Larsson, Petter; Wathne, Ingrid
published: Oct 6, 2006
ArtNo. ESP141016770017, Price: 29.00 €
Surviving the winter is a special challenge for herbivorous aquatic invertebrates in the alpine region due to the long period of ice cover and cessation of primary production. Since there can still be open water under the ice in lakes and ponds, aquatic invertebrates can be active if they have enough stored resources. Daphnids usually survive the difficult winter period by producing and depositing resting eggs (ephippia) at the end of the summer. Some daphnids in alpine lakes and ponds, however, have a mixed strategy by both producing ephippia and living active in the water during the winter. We ask why these two strategies coexist stably: Do individuals both produce ephippia and stay active during the winter or do they only have resources for one of the strategies? We studied this phenomenon by sampling of Daphnia umbra twice per month from June to September and monthly the rest of the year in an alpine pond at Finse, Norway, 1207 m a. s. l. The species reproduced parthenogenetically in August and early September, with sexual reproduction of ephippia starting in late August. Highest ephippia densities were found in October, with about 10% females carrying such eggs. The remaining females did not carry eggs but stored large reserves of lipids. During the winter, population size decreased, as did accumulated lipids. In spring, very few winter-active daphnids had survived until the ice melted and active winter survival seemed not to be a successful strategy during the year of study. Accumulating lipid reserves is assumed to be a special adaptation to postpone reproduction until spring which is unusual in daphnids. It is in contrast to their food dependent reproduction taking place during the summer, and it appears paradoxal that those specially adapted active winter survivors almost disappeared just before ice break-up.

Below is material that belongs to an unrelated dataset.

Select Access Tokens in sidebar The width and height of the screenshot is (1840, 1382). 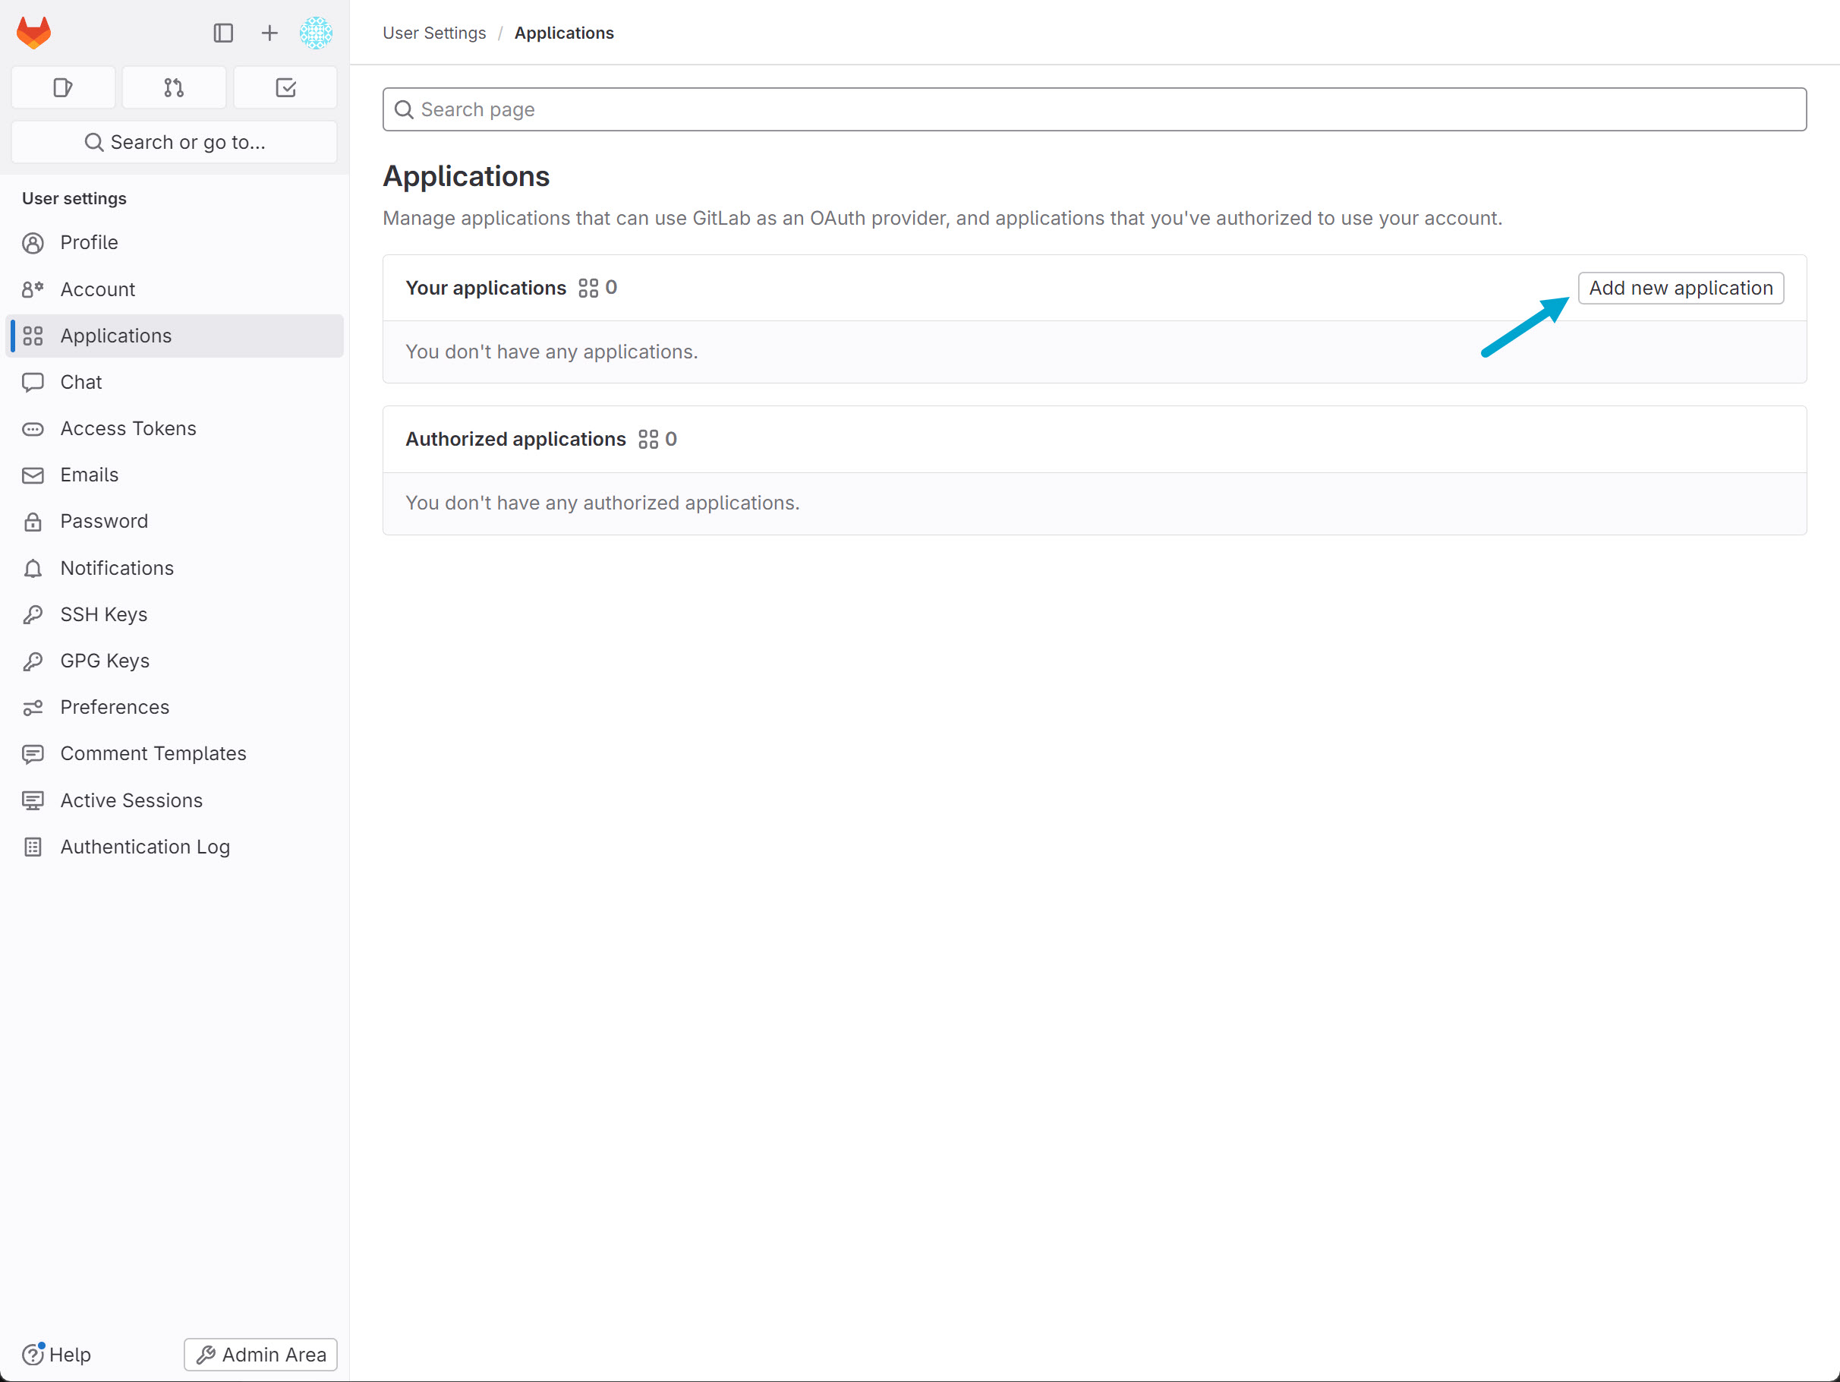pyautogui.click(x=128, y=428)
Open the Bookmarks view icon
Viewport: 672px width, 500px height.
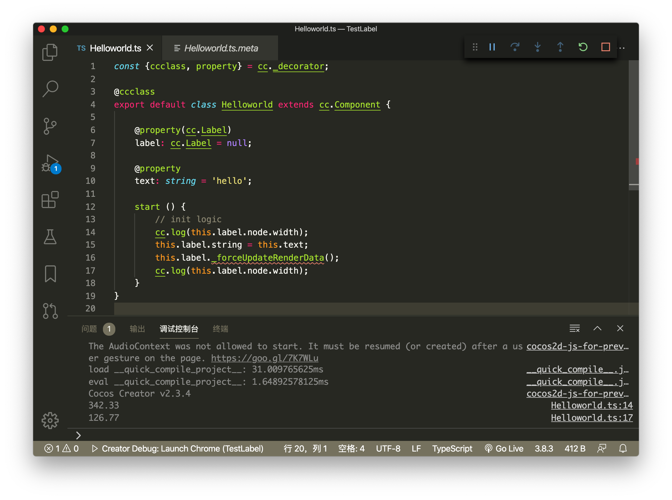coord(50,274)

Most likely due to year to year variation in the conditions under the ice, the relative success of the two strategies varies. Parasitism, predators and available volume of open water under the ice might be the main factors. Ephippia producing females seem to have less lipids than those without ephippia, indicating that the two strategies compete for the animals resources and that the former might have problems with surviving the winter as active animals.